So, what's going on at these good hospitals, I asked.
Joynt explains that the finding "seems to have something to do with leadership and culture in a hospital, beyond [the performance] of any individual physician or service line."
She adds that unlike the three main conditions now publicly reported, the other conditions they studied don't come with a high chance of post-discharge death.
"If you think about the people we're including in this analysis—for example surgical patients and medical patients—they are coming in for things where death rates are not that high, 1% or 2%, like arrhythmia or chest pain, or some of the gastrointestinal disorders," Joynt says. "The majority of patients that you bring in to do an elective surgical procedure shouldn't be ones that you would expect would end badly."
Hospitals that, do well on 30-day mortality for one of the three conditions, say pneumonia, are likely to do well in the other two.
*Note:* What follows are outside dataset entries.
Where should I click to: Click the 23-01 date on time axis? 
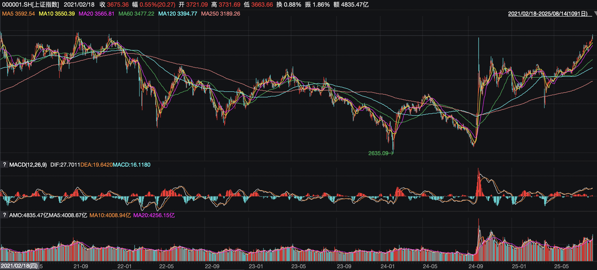256,266
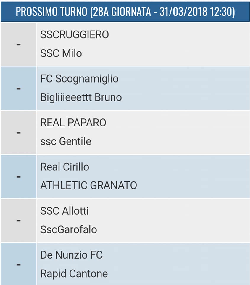The width and height of the screenshot is (250, 285).
Task: Click the ATHLETIC GRANATO team name
Action: (x=88, y=186)
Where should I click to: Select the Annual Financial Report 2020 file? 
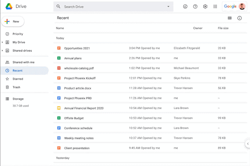coord(83,108)
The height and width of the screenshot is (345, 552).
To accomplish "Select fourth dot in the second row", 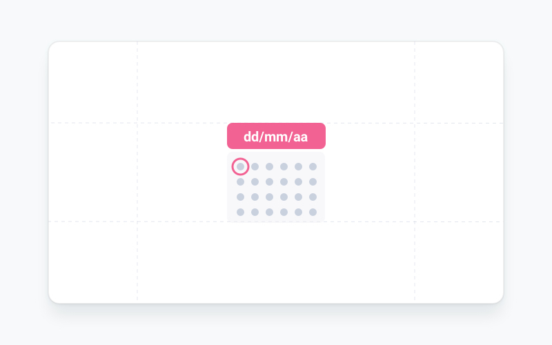I will coord(284,181).
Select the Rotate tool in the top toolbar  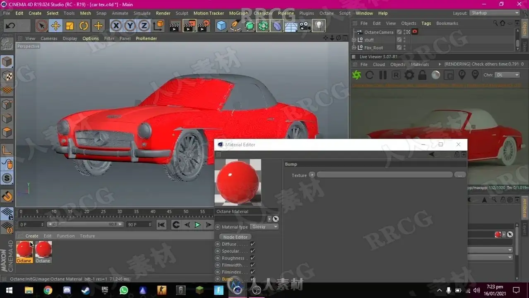[x=84, y=26]
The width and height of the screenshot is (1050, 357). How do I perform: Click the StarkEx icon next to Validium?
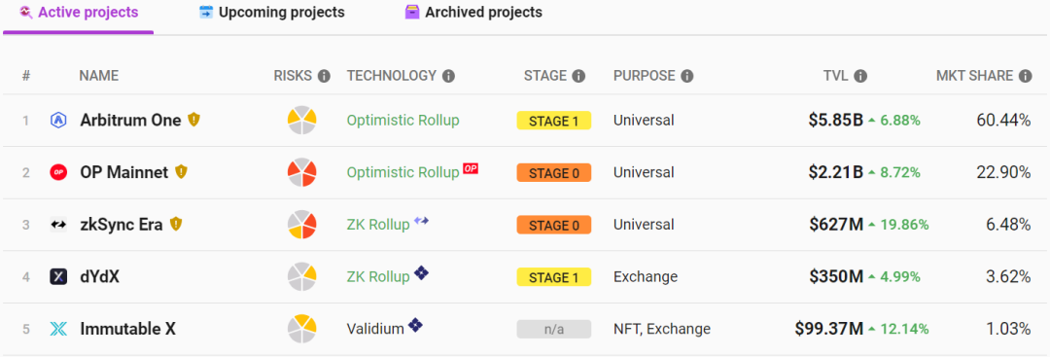(416, 326)
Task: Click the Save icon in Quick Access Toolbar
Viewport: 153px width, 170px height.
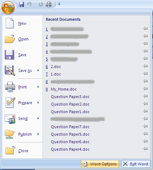Action: point(21,4)
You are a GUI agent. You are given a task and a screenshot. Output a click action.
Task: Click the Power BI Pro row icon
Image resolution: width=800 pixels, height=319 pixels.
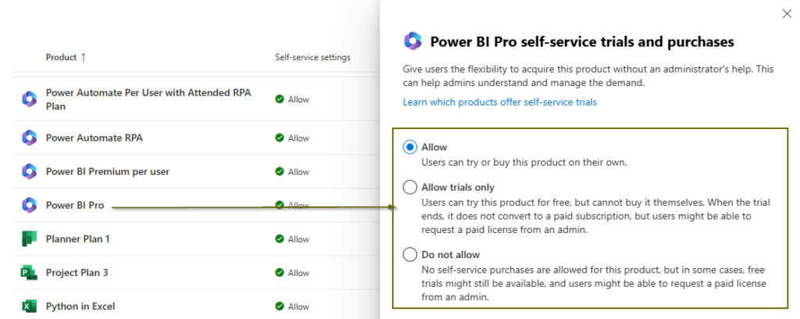29,205
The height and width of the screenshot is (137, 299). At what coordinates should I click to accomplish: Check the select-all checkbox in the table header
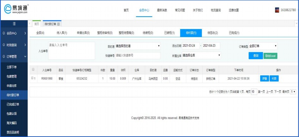tap(33, 69)
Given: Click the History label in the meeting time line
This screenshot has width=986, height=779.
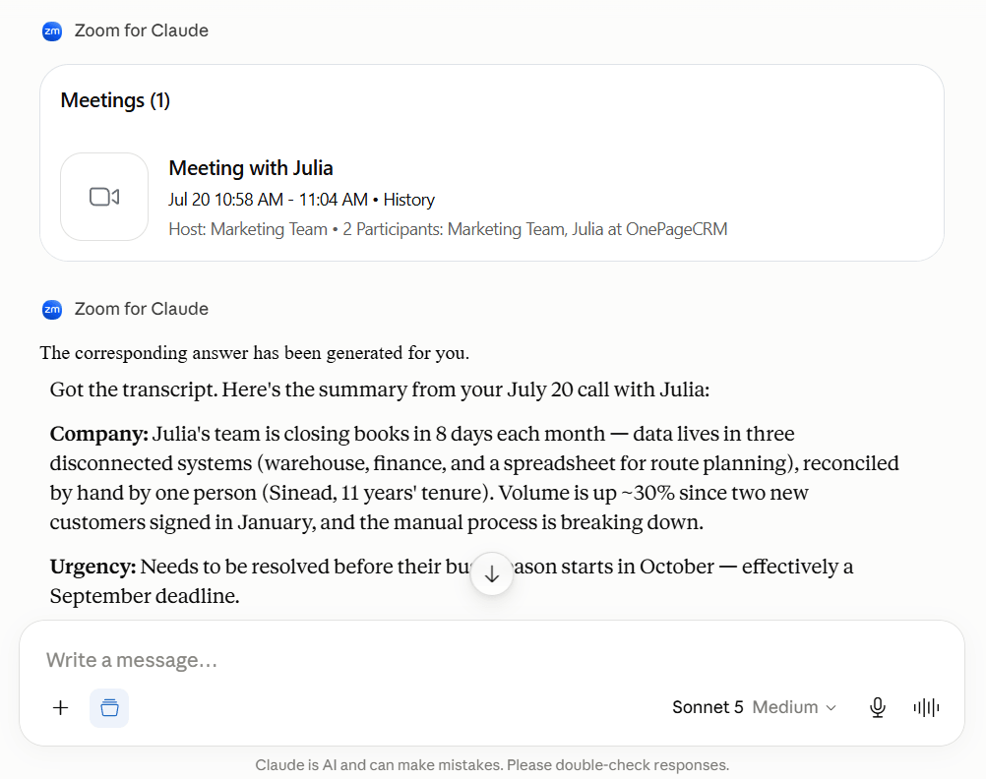Looking at the screenshot, I should click(x=408, y=200).
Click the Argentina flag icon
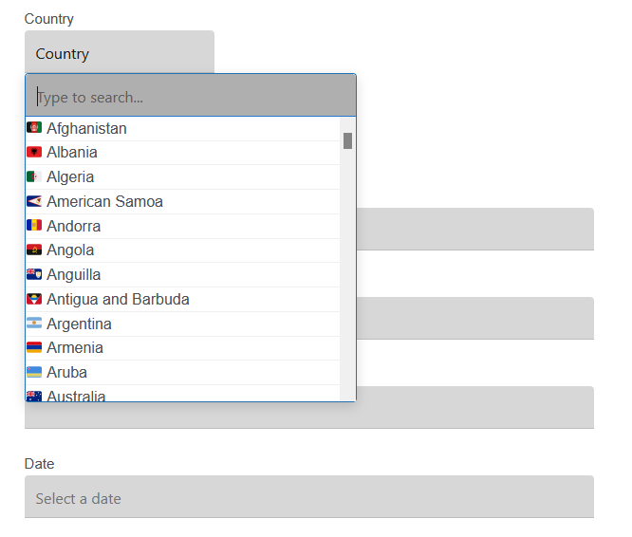This screenshot has width=632, height=537. pos(34,324)
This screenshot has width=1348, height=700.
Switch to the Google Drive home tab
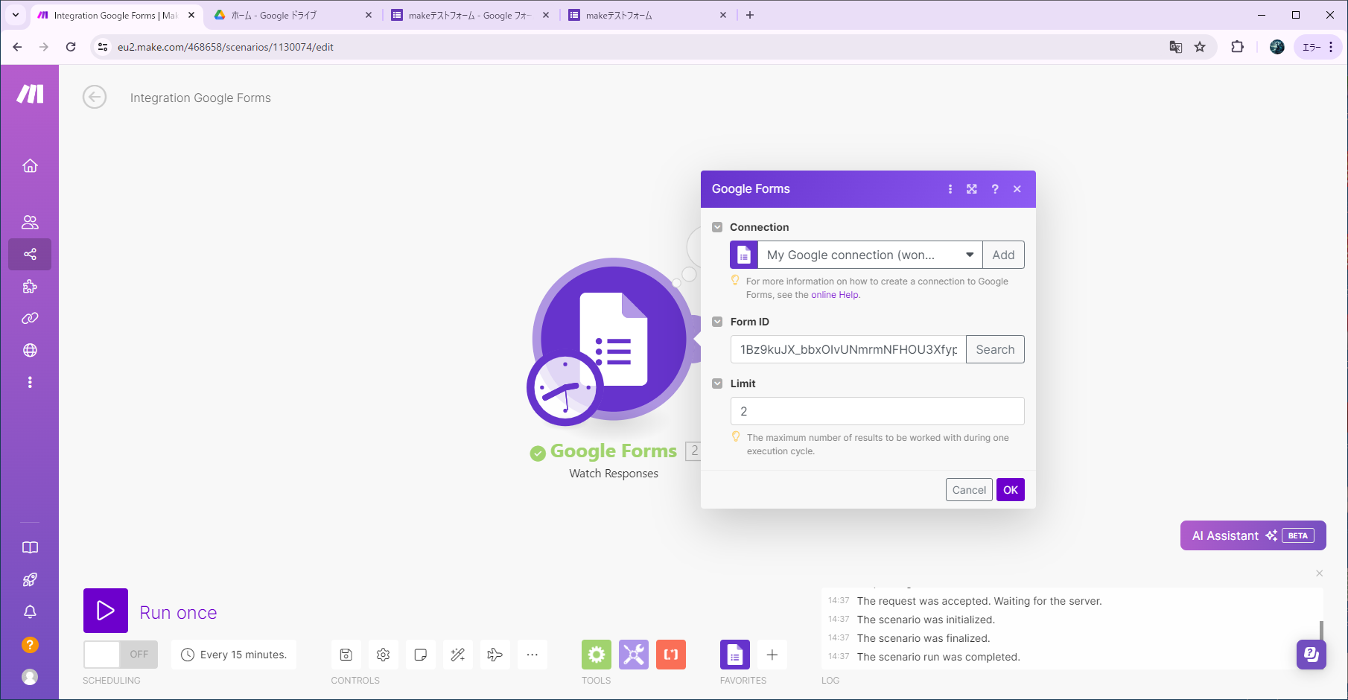[290, 15]
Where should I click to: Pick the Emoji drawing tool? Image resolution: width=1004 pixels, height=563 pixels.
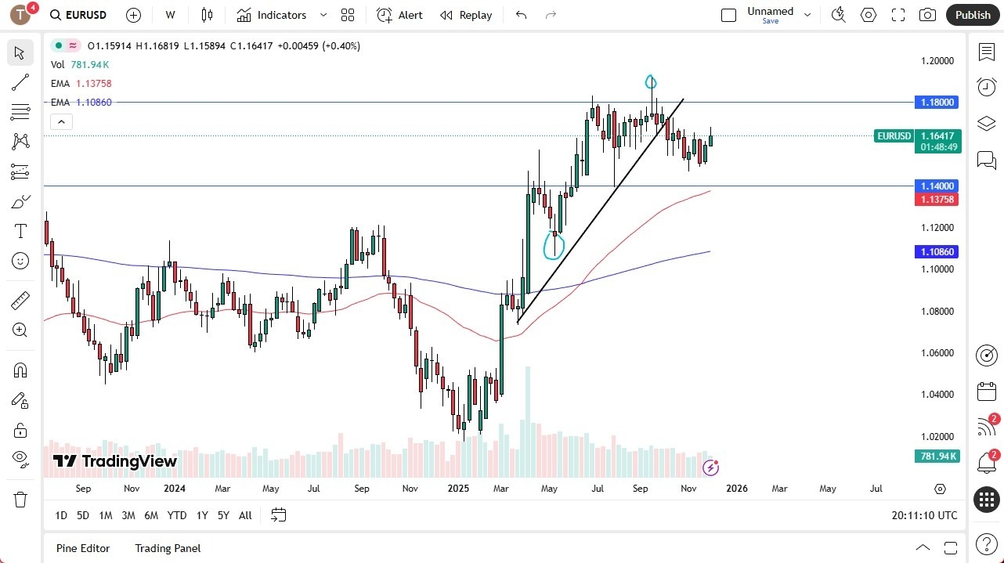coord(20,261)
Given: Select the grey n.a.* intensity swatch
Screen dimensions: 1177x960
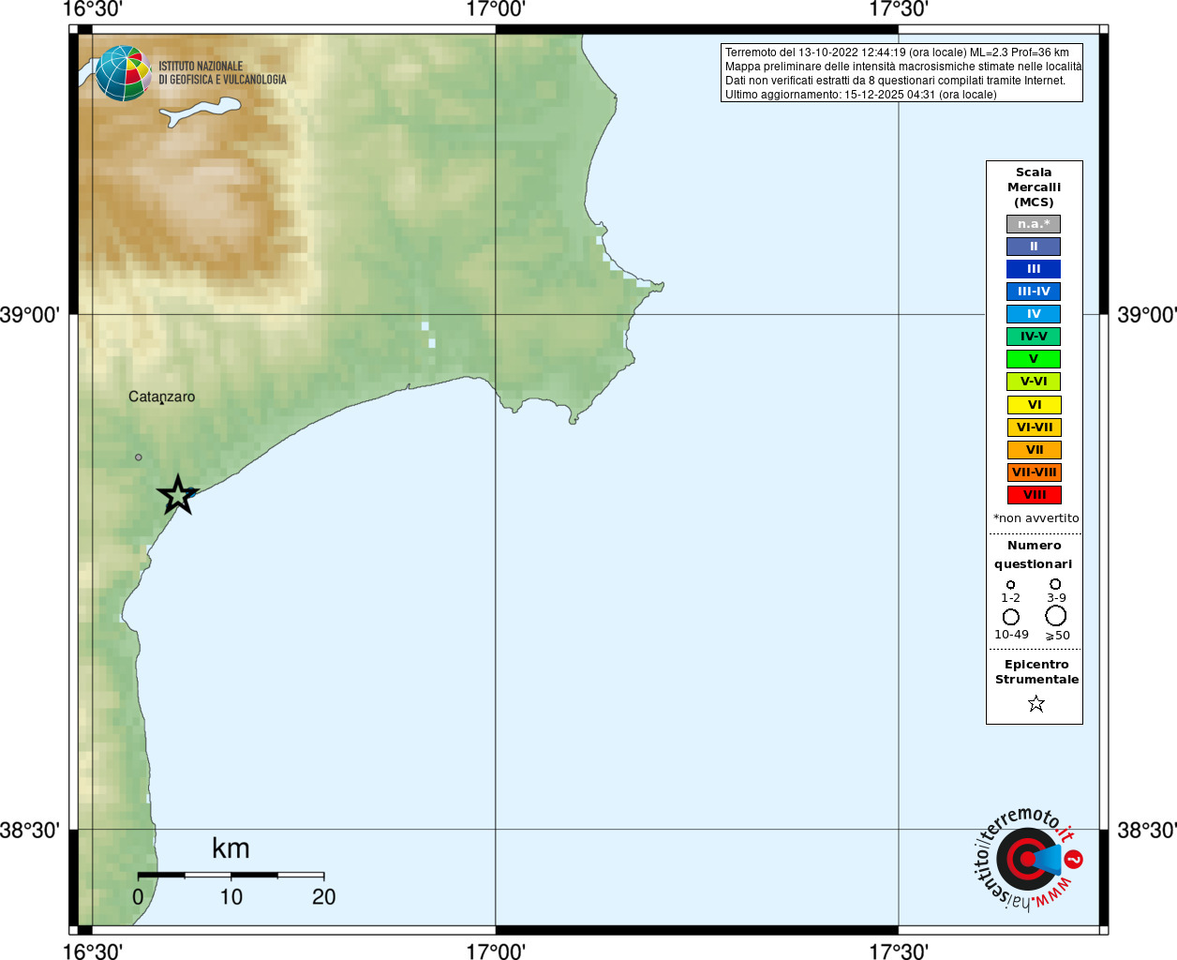Looking at the screenshot, I should coord(1034,224).
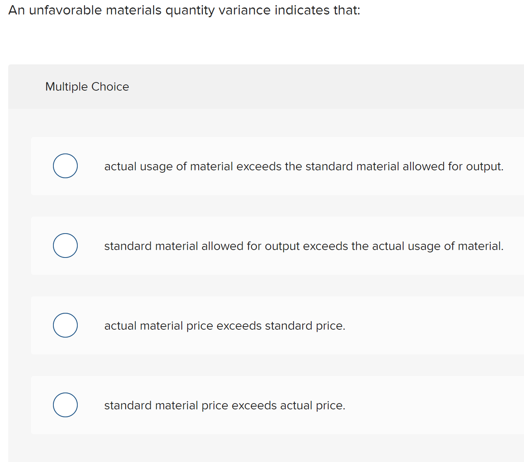
Task: Select radio button for standard price exceeds actual price
Action: click(65, 405)
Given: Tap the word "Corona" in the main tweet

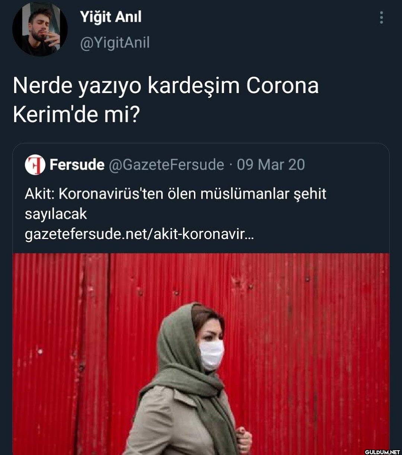Looking at the screenshot, I should coord(282,86).
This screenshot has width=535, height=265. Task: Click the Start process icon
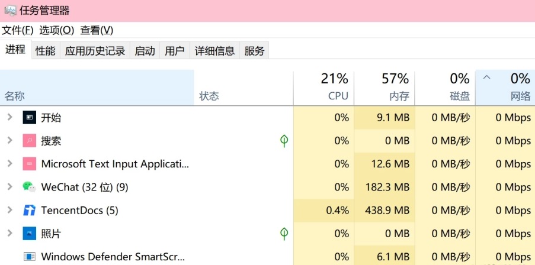[x=29, y=117]
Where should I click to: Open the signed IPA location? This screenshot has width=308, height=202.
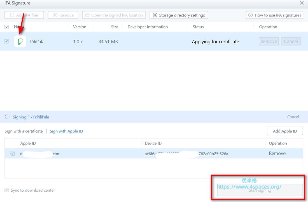tap(114, 15)
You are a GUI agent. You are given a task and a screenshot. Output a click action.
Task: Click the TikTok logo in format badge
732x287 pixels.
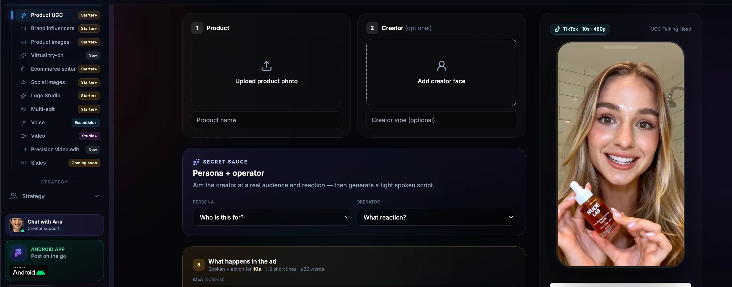[557, 29]
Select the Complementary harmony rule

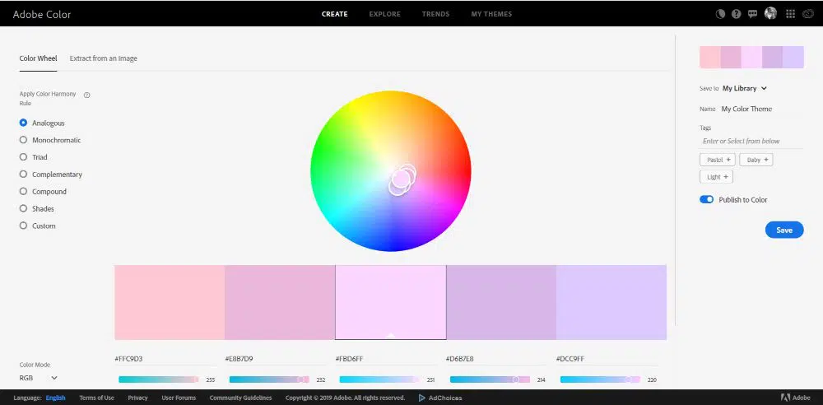coord(23,175)
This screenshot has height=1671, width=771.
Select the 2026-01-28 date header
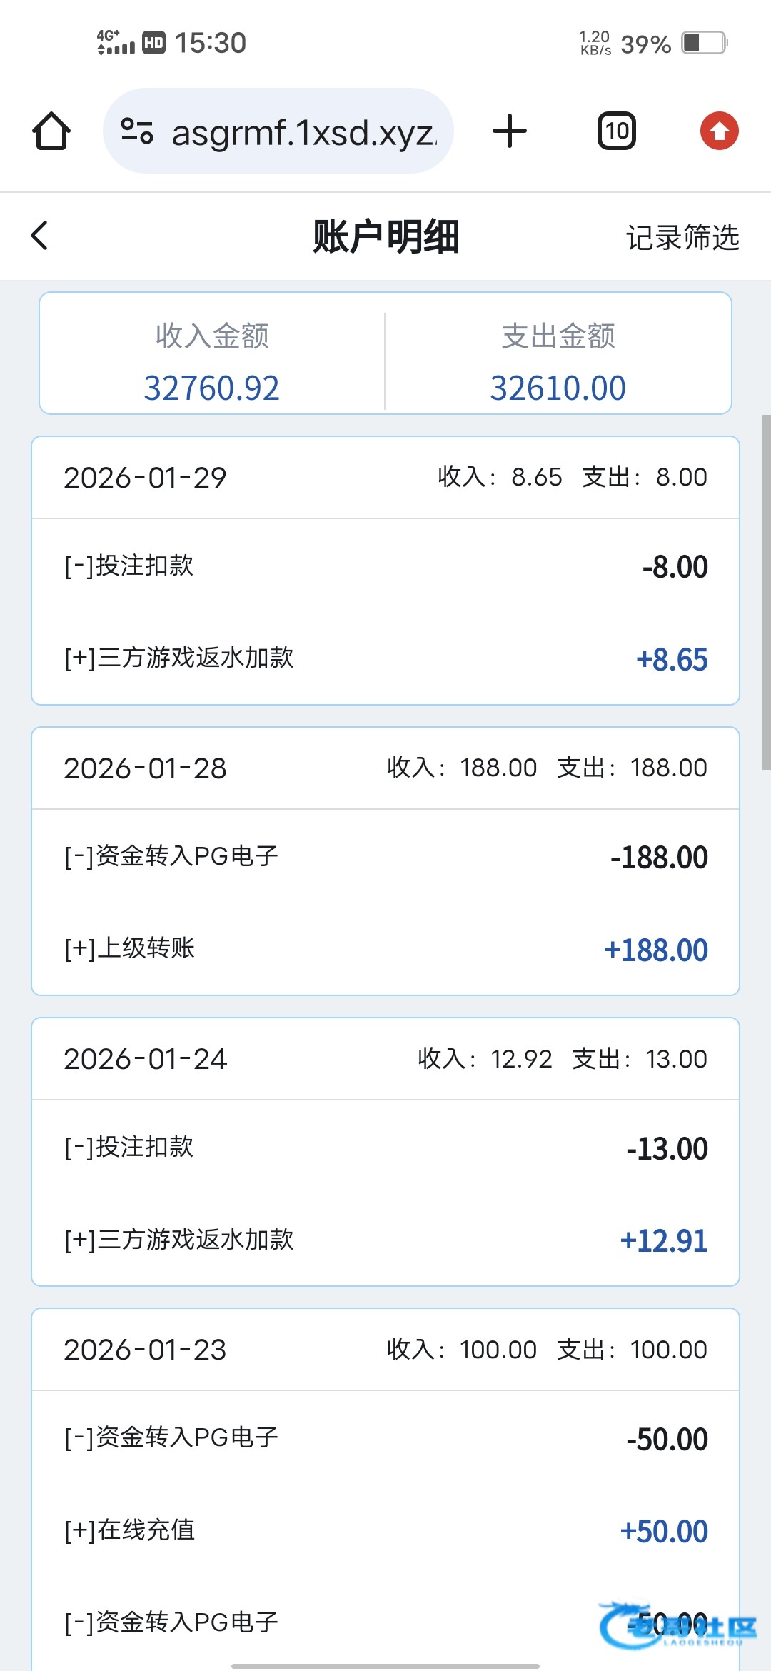click(x=146, y=768)
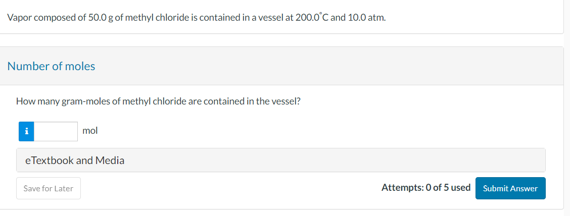This screenshot has height=216, width=570.
Task: Click the word contained in problem statement
Action: 216,18
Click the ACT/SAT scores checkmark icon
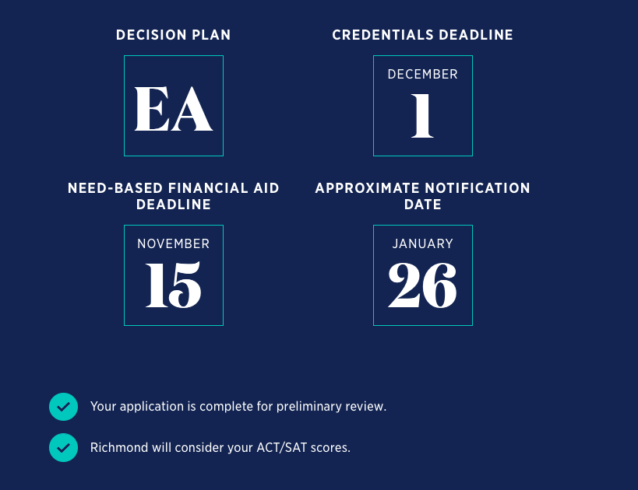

This much was already known.
But I wondered if that might not be simply because hospitals have been aware for the last three years that those conditions were ripe to be targeted for measurement.
What we didn't know, until now, is that performance is largely extendable.
"Top-performing hospitals on the publicly reported conditions had more than a five-fold higher odds of being in the best quartile of overall risk-adjusted hospital mortality compared with other hospitals," the report says. "Odds ratios remained statistically significant when we considered medical and surgical mortality separately."